Julie Powell is 30 years old, living in a tiny apartment in Queens and working at a soul-sucking secretarial job that's going nowhere. She needs something to break the monotony of her life, and she invents a deranged assignment. She will take her mother's worn, dog-eared copy of Julia Child's 1961 classic Mastering the Art of French Cooking, and she will cook all 524 recipes -- in the span of one year.

At first she thinks it will be easy. But as she moves from the simple Potage Parmentier (potato soup) into the more complicated realm of aspics and crepes, she realizes there's more to Mastering the Art of French Cooking than meets the eye.

And somewhere along the line she realizes she has turned her outer-borough kitchen into a miracle of creation and cuisine. She has eclipsed her life's ordinariness through spectacular humor, hysteria, and perseverance.

I picked up this book after I saw Julie & Julia movie. I loved movie so much, that I just needed more inside information that you can only get from the book.

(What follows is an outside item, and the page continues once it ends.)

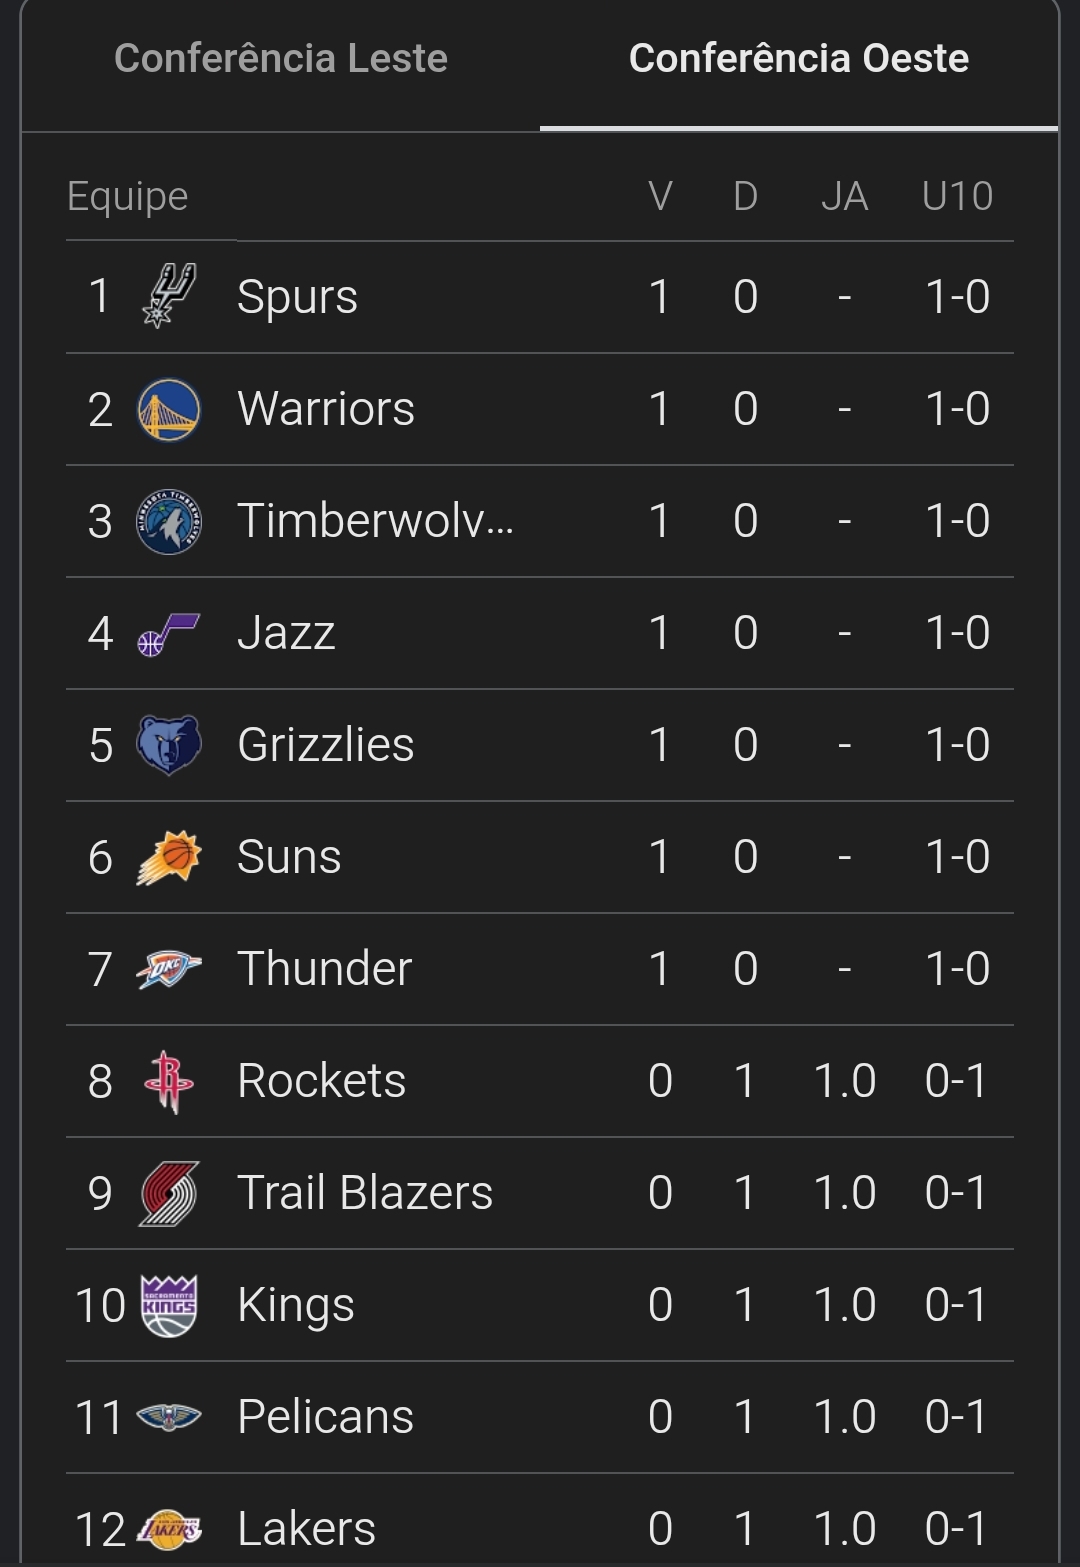Viewport: 1080px width, 1567px height.
Task: Open the Timberwolves team name link
Action: (x=375, y=521)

I never heard about either Julie Powell or Julia Child before the movie, and after a quick research online, I was so fascinated with the both those ladies that I ran to the nearest B&N store.

I usually don’t like non-fiction books, such as biographies or autobiographies. So I spent some time in the store flipping through the pages to understand if this book was really for me. And I got so carried away that my husband almost had to tear the book off my hands, so the store clerk could check-out it.

Julie & Julia definitely didn’t read like an autobiography and if didn’t know who Julie Powell was and about her blog, I would never guess that this book was something else then a fiction – a chick-lit. It was such a light and lovely book that I red it in almost a day.

I heard from some people that they found Julie Powell writing to be hysterical sometimes, but I would have to disagree with this statement. Her book was not hysterical, it was alive and Julie Powell herself was alive in her book. I guess it might be because her writing is honest, vivid and funny. She was not trying to act like someone she really wasn’t. She also was not trying to hide her weak points and add to herself characteristics that she didn’t possessed.

In general, I must say that I loved the book and I’m enormously grateful to the movie makers who introduced me to Julie Powell and Julia Child, both incredible women. I would recommend this book not only to those who likes autobiographies and cooking, but also to those who likes chick-lit.